Records state, "Time after time, these Auxiliarists took their tiny boats out, a few armed with rifles, others with boat hooks and flashlights, to haul drowning, burned, merchant seamen from the sea." Ultimately, the Coast Guard Auxiliary rescued more than 500 seamen from the sea during this dark period of the war.”

The Coast Guard Auxiliary motto is a fitting one: "A Proud Tradition, A Worthy Mission."

Bravo Zero: The Coast Guard Auxiliary in World War II

By C. Kay Larson

National Historian

United States Coast Guard Auxiliary


In the Beginning. . .
In Spirit of the Times's 1901 history of American yachting, the author surveyed the activities of prominent yacht clubs around the country. According to the popular sporting magazine, the members of the Seawanhaka-Corinthian Yacht Club on Long Island--the home club of the Roosevelt family--were the first to promote of the idea of an American naval militia. Local boosterism aside, club members needed only to have read British yachting history to know that in England yachtsmen and the Royal Navy had had a close relationship going back to the Napoleonic Wars. At the time royal yacht club squadrons frequently participated in maneuvers with the navy. During the American Civil War, private American yachts were loaned or leased to the U.S. Navy. The New York Yacht Club's famous racing schooner, Henrietta, was loaned and commanded by its owner, James Gordon Bennett, Jr., son of the owner of the New York Herald. During World War I, the U.S. Naval Reserve organized yacht clubs like "The Boston" "into submarine watches to ease fear along the coast and raise morale by giving everyone a greater piece of the action." The BYC also formed a volunteer harbor patrol, although it soon disbanded due to cessation of hostilities. The 1916 naval reserve act provided for enrollment of civilian boats and crews "suitable for naval purposes in the naval defense of the coast." 1.

**Data records:**
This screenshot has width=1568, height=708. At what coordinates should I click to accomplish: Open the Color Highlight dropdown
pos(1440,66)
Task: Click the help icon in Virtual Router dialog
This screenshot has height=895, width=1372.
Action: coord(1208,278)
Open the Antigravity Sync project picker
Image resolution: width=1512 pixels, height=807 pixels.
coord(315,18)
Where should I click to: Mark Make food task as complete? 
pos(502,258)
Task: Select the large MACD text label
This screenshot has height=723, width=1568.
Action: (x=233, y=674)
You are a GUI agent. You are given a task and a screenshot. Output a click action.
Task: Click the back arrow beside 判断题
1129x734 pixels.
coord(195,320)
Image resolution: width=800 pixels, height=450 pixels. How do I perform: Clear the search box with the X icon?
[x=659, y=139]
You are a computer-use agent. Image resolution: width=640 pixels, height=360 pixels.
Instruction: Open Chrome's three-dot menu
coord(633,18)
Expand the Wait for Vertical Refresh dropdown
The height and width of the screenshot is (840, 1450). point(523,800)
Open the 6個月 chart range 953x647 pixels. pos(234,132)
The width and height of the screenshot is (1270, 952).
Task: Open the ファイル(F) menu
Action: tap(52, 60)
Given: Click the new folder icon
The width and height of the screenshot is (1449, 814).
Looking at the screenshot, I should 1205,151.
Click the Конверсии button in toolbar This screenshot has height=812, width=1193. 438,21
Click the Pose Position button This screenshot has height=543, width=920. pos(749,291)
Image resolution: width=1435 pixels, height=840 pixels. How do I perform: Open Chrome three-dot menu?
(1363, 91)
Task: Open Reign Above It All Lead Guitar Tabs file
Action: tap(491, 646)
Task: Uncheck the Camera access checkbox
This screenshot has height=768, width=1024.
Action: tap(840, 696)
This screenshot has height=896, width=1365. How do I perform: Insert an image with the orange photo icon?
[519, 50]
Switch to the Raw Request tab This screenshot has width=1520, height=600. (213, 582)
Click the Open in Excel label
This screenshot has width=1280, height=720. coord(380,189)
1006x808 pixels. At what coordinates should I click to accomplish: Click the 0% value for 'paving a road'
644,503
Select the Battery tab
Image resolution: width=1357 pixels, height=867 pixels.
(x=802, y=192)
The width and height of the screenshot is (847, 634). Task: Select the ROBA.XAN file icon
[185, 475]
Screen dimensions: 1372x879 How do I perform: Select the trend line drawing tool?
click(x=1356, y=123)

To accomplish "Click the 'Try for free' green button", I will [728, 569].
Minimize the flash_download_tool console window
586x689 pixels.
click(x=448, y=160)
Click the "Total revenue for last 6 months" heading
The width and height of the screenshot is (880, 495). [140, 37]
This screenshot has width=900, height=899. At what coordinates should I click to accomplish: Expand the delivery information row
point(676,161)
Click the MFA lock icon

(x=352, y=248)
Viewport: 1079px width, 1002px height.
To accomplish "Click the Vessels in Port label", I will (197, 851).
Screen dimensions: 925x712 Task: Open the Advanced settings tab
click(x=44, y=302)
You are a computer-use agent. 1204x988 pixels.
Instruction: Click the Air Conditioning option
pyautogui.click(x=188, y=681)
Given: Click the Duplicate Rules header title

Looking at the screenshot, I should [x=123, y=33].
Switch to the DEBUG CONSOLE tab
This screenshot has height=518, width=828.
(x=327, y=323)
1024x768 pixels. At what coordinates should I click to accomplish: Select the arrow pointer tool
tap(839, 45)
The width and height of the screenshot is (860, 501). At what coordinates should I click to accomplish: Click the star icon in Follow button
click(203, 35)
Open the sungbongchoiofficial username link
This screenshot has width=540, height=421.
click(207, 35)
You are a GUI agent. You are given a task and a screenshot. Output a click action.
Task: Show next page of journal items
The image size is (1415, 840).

**Required task A:**
Answer these from the Coast Guard Auxiliary history:
(i) How many seamen did the Coast Guard Auxiliary rescue from the sea during that dark period of the war?
(ii) What is the Coast Guard Auxiliary motto?
(iii) Who loaned and commanded the racing schooner Henrietta?
**Required task B:** Repeat the part of the Coast Guard Auxiliary history from "The Coast Guard Auxiliary motto" to "Beginning. . .", switching "Historian" to "Archivist".
**Required task C:** Condense the Coast Guard Auxiliary history paragraph beginning "In Spirit of the Times's 1901 history" into a short list of its main facts.
The listing is separate material and has nothing to do with the text above it.

**Task response A:**
(i) More than 500
(ii) "A Proud Tradition, A Worthy Mission."
(iii) Its owner, James Gordon Bennett, Jr.

**Task response B:**
The Coast Guard Auxiliary motto is a fitting one: "A Proud Tradition, A Worthy Mission."

Bravo Zero: The Coast Guard Auxiliary in World War II

By C. Kay Larson

National Archivist

United States Coast Guard Auxiliary


In the Beginning. . .

**Task response C:**
- Spirit of the Times's 1901 history of American yachting credited the Seawanhaka-Corinthian Yacht Club on Long Island, the Roosevelt family's home club, with first promoting an American naval militia.
- In England, yachtsmen and the Royal Navy had worked closely since the Napoleonic Wars, and royal yacht club squadrons often joined navy maneuvers.
- During the Civil War, private yachts were loaned or leased to the U.S. Navy. The New York Yacht Club's schooner Henrietta was loaned and commanded by its owner, James Gordon Bennett, Jr.
- In World War I, the U.S. Naval Reserve organized yacht clubs such as the Boston Yacht Club into submarine watches. The club also formed a volunteer harbor patrol, which disbanded when hostilities ended.
- The 1916 naval reserve act provided for enrolling civilian boats and crews for coastal naval defense.